An Absolutely Remarkable Thing by Hank Green

Trigger warnings: Violence, graphic scenes of injury including being burned

Synopsis: The Carls just appeared. Coming home from work at three a.m., twenty-three-year-old April May stumbles across a giant sculpture. Delighted by its appearance and craftsmanship--like a ten-foot-tall Transformer wearing a suit of samurai armor--April and her friend Andy make a video with it, which Andy uploads to YouTube. The next day April wakes up to a viral video and a new life. News quickly spreads that there are Carls in dozens of cities around the world--everywhere from Beijing to Buenos Aires--and April, as their first documentarian, finds herself at the center of an intense international media spotlight.
Now April has to deal with the pressure on her relationships, her identity, and her safety that this new position brings, all while being on the front lines of the quest to find out not just what the Carls are, but what they want from us.

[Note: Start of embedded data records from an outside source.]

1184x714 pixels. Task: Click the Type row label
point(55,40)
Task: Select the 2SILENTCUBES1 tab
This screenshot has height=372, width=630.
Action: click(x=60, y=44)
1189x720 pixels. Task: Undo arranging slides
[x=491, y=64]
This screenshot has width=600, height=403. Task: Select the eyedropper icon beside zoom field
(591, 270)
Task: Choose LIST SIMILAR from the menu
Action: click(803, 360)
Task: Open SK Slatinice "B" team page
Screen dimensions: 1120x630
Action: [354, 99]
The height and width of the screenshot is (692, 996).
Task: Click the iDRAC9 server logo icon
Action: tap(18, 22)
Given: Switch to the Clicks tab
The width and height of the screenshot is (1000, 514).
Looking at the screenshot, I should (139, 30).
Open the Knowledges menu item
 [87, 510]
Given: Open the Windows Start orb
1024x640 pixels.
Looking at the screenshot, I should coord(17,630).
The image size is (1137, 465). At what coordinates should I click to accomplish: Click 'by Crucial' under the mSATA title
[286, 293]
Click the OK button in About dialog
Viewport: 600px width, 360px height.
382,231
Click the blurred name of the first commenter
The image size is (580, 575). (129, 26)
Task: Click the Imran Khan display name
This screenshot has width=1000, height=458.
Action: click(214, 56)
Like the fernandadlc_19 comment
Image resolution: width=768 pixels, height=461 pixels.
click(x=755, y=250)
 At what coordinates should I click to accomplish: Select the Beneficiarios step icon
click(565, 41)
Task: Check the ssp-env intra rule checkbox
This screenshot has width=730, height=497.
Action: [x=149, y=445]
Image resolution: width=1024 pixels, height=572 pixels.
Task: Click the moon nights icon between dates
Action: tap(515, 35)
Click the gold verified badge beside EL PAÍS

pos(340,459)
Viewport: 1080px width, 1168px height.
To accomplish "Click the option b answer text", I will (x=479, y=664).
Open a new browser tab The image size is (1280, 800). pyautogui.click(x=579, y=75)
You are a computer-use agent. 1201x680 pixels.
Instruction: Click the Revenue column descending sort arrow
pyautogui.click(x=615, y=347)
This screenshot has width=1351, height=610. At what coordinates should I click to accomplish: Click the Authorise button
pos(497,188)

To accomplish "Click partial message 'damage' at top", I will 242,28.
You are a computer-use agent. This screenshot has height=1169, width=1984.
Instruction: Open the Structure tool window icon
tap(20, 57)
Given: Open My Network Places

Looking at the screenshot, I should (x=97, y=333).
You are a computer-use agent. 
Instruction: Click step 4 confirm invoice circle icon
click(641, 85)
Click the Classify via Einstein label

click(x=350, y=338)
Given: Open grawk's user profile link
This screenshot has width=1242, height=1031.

Review: An Absolutely Remarkable Thing was an experience. I didn't like April at all. I found her to be quite selfish. I assume that was Hank's intention, but it made reading from her perspective a bit of a chore. I just think she's a very bad person and it seems like the story is supposed to teach her that she's a bad person, but I don't know if it actually succeeds. I didn't care much for Andy either. He seemed like a pushover which was almost as infuriating as April's character.

I'm leaving this book unrated mostly because of the story. I liked the premise a lot. The mystery around the Carls and what they mean was intriguing. I liked the Dream aspect and how there were smaller mysteries or puzzles to solve inside of this larger mystery. That being said, a lot of what the characters were able to do was because of their fame and their endless supply of money. Even when a character points out how much money they're spending, it never really seems like much of a concern. I watch a variety of people on YouTube, some with a substantial following and others with smaller followings, but they usually aren't allowed to talk about how much they make from their videos. I don't know if that's a YouTube rule, or something they can't break because of companies they're partnered with, but something about April talking about how much money they make off of videos made me deeply uncomfortable. That being said, my scope of YouTube and making money from online services is very narrow, which is a big part of why I'm leaving this unrated. My experience is vastly different from Hank's and I recognize that. I feel like, at its core, An Absolutely Remarkable Thing meant to be a story about the world coming together for a single cause. That is something I didn't quite buy. Again, maybe my view is different. I know Hank has helped with things like Project for Awesome so he has probably seen the world come together in ways that I have not. Just, from my personal experience, I have a hard time believing things would work out quite the same as they do in this book.

An enjoyable story, but had me questioning a few things.